P4398 - The Impact of Mirikizumab Induction, Maintenance, and Long-Term Treatment on Disease Clearance in Patients With Moderately to Severely Active Ulcerative Colitis: Post-Hoc Analysis of LUCENT Trials
Jean-Frédéric Colombel, MD1, Taku Kobayashi, MD2, Jianmin Wu, 3, Baojin Zhu, 3, Vipul Jairath, MBChB4, Isabel Redondo, MD5, Richard Moses, 3, Corey A.. Siegel, MD, MS6, Britta Siegmund, MD7, Fernando Magro, 8 1Icahn School of Medicine at Mount Sinai, New York, NY; 2Kitasato University Kitasato Institute Hospital, Minato City, Tokyo, Japan; 3Eli Lilly and Company, Indianapolis, IN; 4Western University, London, ON, Canada; 5Eli Lilly and Company, Lisboa, Lisboa, Portugal; 6Dartmouth-Hitchcock Medical Center, Lebanon, NH; 7Med. Klinik für Gastroenterologie, Infektiologie, Rheumatologie, Charité – Universitätsmedizin Berlin, Freie Universität Berlin, Humboldt-Universität zu Berlin, Campus Benjamin Franklin, Hindenburgdamm, Berlin, Germany; 8Centro Hospitalar São João, Porto, Porto, Portugal
Introduction: Disease clearance (DC) has been proposed as an aspirational target in ulcerative colitis (UC). Mirikizumab (miri) has demonstrated strong efficacy in LUCENT Phase 3 trials. This analysis evaluated the impact of miri on DC during LUCENT-1, -2 and long-term LUCENT-3 trials and the association between DC and other clinical and patient-reported outcomes (PROs).

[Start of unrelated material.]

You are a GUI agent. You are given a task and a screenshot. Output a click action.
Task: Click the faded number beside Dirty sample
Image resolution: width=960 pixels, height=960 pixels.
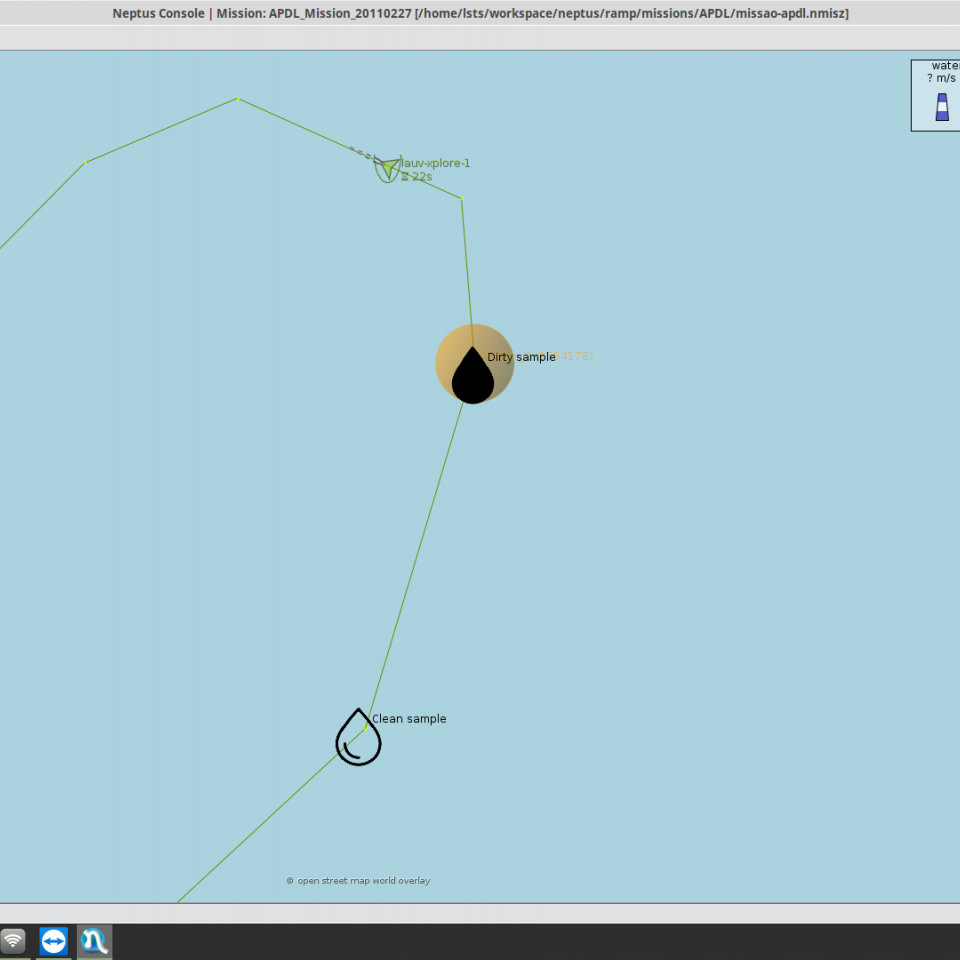(576, 357)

Methods: DC: symptomatic remission [Mayo stool frequency (SF)=0, 1 with ≥1 point decrease from baseline + rectal bleeding (RB)=0] and histologic-endoscopic mucosal remission [HEMR: Mayo endoscopic remission (ER: endoscopy subscore of 0 or 1, excluding friability) + Geboes score ≤2B.0]. PROs: Fatigue NRS, IBDQ remission, SF-36, WPAI:UC, PGRS and PGRC (see table footer). Clinical outcomes: clinical remission, corticosteroid-free remission, ER, HEMR, bowel urgency (BU) remission, SF remission and RB remission. Patient proportion achieving DC was assessed at W12, 52 and 104. Associations between the PROs and DC were evaluated at W12 and 52 and those between clinical outcomes and early DC achievement in miri-treated patients at W12 and W52 were evaluated at W52 and W104, respectively.
Results: Significantly higher proportion of miri-treated patients achieved DC vs PBO at W12 (N=868 miri, 294 PBO; DC: 16.0% vs 7.1%, p< 0.0001) and W52 (N=365 miri, 179 PBO; DC: 36.4% vs 19.6%, p=0.0002). Similar trends were seen for biologic failure subgroups at W12 (bio/JAKi-failed DC: 9.1% miri vs 5.9% PBO; bio&JAKi-naïve DC: 20.9% miri vs 7.6% PBO) and W52 (bio/JAKi-failed DC: 31.3% miri vs 12.5% PBO; bio&JAKi-naïve DC: 39.3% miri vs 23.7% PBO). At W104 (N=239 miri), 40.6% patients achieved DC with 2-year of treatment. 38.4% bio/JAKi-failed (n=73) and 40.9% bio&JAKi-naïve (n=159) patients achieved DC. Significantly greater improvement in all PROs was seen at W12 for miri-treated patients who achieved DC vs those who did not at W12. Similar associations were observed at W52, except in WPAI: UC overall work productivity (Table-1A). Patients achieving DC at W12 were more likely to achieve all clinical outcomes, except BU remission, at W52 vs those who did not achieve W12 DC. This trend repeated in those who achieved DC at W52 and continued to W104 (Table-1B).
Discussion: Miri consistently demonstrated DC across induction, maintenance and long-term studies. Over 36% patients achieved DC after one year of miri treatment. DC attainment was associated with improvement in PROs in LUCENT-1 and -2. Early DC was associated with better long-term clinical outcomes.
Note: The table for this abstract can be viewed in the ePoster Gallery section of the ACG 2024 ePoster Site or in The American Journal of Gastroenterology's abstract supplement issue, both of which will be available starting October 27, 2024.